Use case for Network Security Groups in OCI

So a while back OCI got NSGs (Network Security Groups) but most what I still see with implementations is that people tend to use Security Lists.

Remember Security Lists are applied on subnet level while NSGs are applied to VNICs. I recently got following dilemma on tenancy created a while back.

Challenge

• All the subnets were private subnets
• Egress traffic was allowed to 0.0.0.0/0 all ports & protocols in the subnet Security List
• Only private traffic allowed, no egress traffic allowed to public Internet

And the new requirement was to allow traffic only to specific public Internet endpoints, at first I thought not too complicated requirement as we can just create NAT Gateway and route traffic to specific IPs through it.

Second requirement was to control which servers can access the public endpoints. There I thought NSGs would be really helpful together with Security Lists.

Solution

What did work is:

• Changing Security List Egress traffic from 0.0.0.0/0 to VCN only 10.0.0.0/24, and in addition allowing traffic to all OCI Services (see screenshot)
• Route traffic to internet endpoints through NAT GW
• Create NSG which only allows Egress traffic to these specific Internet endpoints and their respective ports
• Associate NSG with compute instance VNICs which require the access

Why I changed the Security List Egress rule to VCN only was that otherwise compute instances in the subnet would have had Egress access to 0.0.0.0/0 even though NSG would have allowed access only to those specific endpoints.

Example

In this demo I’m using OCI Service Status page as the Internet endpoint I want to restrict access.

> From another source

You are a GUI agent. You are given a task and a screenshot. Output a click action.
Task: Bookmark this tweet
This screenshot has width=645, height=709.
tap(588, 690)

First I created NAT GW and made a route rule to OCI Service Status page:

Then I changed Security List Egress rules, I didn’t notice to add access to OCI Services first but quickly noticed yum didn’t work so added that. Now we allow all Egress traffic to my VCN and to OCI Services.

Created NSG which allows Egress traffic to OCI Service Status page:

And finally applied NSG to my instance:

If I login to instance and try to access the web page:

[opc@instance-20200709-1626 ~]$ wget 18.234.32.149:443
--2020-07-09 21:04:59--  http://18.234.32.149:443/
Connecting to 18.234.32.149:443... connected.
HTTP request sent, awaiting response... 200 No headers, assuming HTTP/0.9
Length: unspecified
Saving to: ‘index.html’

    [ <=>                                                                                                                                                                                                       ] 7           --.-K/s   in 0s

2020-07-09 21:04:59 (1.07 MB/s) - ‘index.html’ saved [7]

And same from another instance in the same subnet which doesn’t have NSG applied:

[opc@instance-20200709-1657 ~]$ wget 18.234.32.149:443
--2020-07-09 21:07:58--  http://18.234.32.149:443/
Connecting to 18.234.32.149:443... failed: Connection timed out.

That’s it! Excellent case to use NSGs and Security Lists together!